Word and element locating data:
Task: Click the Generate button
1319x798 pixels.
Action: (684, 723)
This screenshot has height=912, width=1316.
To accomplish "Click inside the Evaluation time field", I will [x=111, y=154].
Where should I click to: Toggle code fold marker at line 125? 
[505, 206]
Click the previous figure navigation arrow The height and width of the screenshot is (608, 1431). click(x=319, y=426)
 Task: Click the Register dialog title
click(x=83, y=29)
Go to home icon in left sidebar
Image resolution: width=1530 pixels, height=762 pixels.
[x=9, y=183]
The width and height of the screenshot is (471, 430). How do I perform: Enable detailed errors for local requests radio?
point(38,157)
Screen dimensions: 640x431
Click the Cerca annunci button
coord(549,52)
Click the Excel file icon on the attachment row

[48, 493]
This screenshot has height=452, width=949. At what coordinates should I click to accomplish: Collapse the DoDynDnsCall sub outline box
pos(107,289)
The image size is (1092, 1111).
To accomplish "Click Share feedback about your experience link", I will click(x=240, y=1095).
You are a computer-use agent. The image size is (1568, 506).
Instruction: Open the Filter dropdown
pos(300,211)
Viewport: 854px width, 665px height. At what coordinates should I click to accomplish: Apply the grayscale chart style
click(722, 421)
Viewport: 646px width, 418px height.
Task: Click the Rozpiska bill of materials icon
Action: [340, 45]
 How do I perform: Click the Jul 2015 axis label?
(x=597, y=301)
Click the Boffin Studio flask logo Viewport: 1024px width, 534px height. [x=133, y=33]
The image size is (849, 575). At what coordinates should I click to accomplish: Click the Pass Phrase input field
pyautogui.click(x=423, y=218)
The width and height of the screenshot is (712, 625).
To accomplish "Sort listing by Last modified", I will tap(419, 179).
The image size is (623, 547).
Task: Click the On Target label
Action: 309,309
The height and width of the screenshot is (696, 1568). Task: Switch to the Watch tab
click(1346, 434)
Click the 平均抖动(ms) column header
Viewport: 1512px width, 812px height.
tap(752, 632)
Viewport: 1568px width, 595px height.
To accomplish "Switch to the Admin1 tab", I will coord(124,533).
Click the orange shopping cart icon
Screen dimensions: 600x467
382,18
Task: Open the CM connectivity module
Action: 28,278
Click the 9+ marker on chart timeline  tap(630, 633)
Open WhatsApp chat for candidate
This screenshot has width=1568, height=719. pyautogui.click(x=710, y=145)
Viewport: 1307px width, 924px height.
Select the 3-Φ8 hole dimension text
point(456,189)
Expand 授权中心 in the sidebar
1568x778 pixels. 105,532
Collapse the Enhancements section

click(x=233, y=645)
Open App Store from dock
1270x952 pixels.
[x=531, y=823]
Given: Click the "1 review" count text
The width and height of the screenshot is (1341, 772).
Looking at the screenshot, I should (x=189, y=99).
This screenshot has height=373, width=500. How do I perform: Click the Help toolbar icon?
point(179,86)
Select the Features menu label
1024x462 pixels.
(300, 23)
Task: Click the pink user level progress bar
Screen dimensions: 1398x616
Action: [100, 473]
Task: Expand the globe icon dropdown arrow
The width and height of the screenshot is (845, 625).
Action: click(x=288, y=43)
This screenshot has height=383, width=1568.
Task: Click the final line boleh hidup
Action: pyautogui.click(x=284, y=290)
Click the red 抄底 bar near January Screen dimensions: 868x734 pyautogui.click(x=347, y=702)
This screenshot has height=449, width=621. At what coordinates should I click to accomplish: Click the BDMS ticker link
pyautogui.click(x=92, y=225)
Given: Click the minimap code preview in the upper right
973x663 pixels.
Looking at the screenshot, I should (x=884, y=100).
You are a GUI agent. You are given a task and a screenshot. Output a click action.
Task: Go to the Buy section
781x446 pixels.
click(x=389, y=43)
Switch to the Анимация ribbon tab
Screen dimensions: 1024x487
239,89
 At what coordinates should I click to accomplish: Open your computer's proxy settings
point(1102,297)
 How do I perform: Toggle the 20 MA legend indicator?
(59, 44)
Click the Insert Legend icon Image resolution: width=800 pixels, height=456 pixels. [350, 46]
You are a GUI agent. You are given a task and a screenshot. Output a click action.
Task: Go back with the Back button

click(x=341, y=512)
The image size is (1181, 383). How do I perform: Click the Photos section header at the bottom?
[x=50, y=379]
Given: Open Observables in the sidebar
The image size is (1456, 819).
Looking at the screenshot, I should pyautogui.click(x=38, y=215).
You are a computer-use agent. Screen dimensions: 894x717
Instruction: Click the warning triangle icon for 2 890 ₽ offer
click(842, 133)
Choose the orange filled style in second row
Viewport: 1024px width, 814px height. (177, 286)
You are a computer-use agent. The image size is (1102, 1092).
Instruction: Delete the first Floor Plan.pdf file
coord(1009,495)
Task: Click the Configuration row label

Task directions » Switch "Evaluation time" to "Evaluation date" in the material, from its start up to and including the line with "(x=597, y=301)". Write those lines out again with nothing else altered.

Solution below »
Task: Click the Generate button
1319x798 pixels.
Action: (684, 723)
This screenshot has height=912, width=1316.
To accomplish "Click inside the Evaluation date field", I will [x=111, y=154].
Where should I click to: Toggle code fold marker at line 125? 
[505, 206]
Click the previous figure navigation arrow The height and width of the screenshot is (608, 1431). click(x=319, y=426)
 Task: Click the Register dialog title
click(x=83, y=29)
Go to home icon in left sidebar
Image resolution: width=1530 pixels, height=762 pixels.
[x=9, y=183]
The width and height of the screenshot is (471, 430). How do I perform: Enable detailed errors for local requests radio?
point(38,157)
Screen dimensions: 640x431
Click the Cerca annunci button
coord(549,52)
Click the Excel file icon on the attachment row

[48, 493]
This screenshot has height=452, width=949. At what coordinates should I click to accomplish: Collapse the DoDynDnsCall sub outline box
pos(107,289)
The image size is (1092, 1111).
To accomplish "Click Share feedback about your experience link", I will click(x=240, y=1095).
You are a computer-use agent. The image size is (1568, 506).
Instruction: Open the Filter dropdown
pos(300,211)
Viewport: 854px width, 665px height. At what coordinates should I click to accomplish: Apply the grayscale chart style
click(722, 421)
Viewport: 646px width, 418px height.
Task: Click the Rozpiska bill of materials icon
Action: [340, 45]
 How do I perform: Click the Jul 2015 axis label?
(x=597, y=301)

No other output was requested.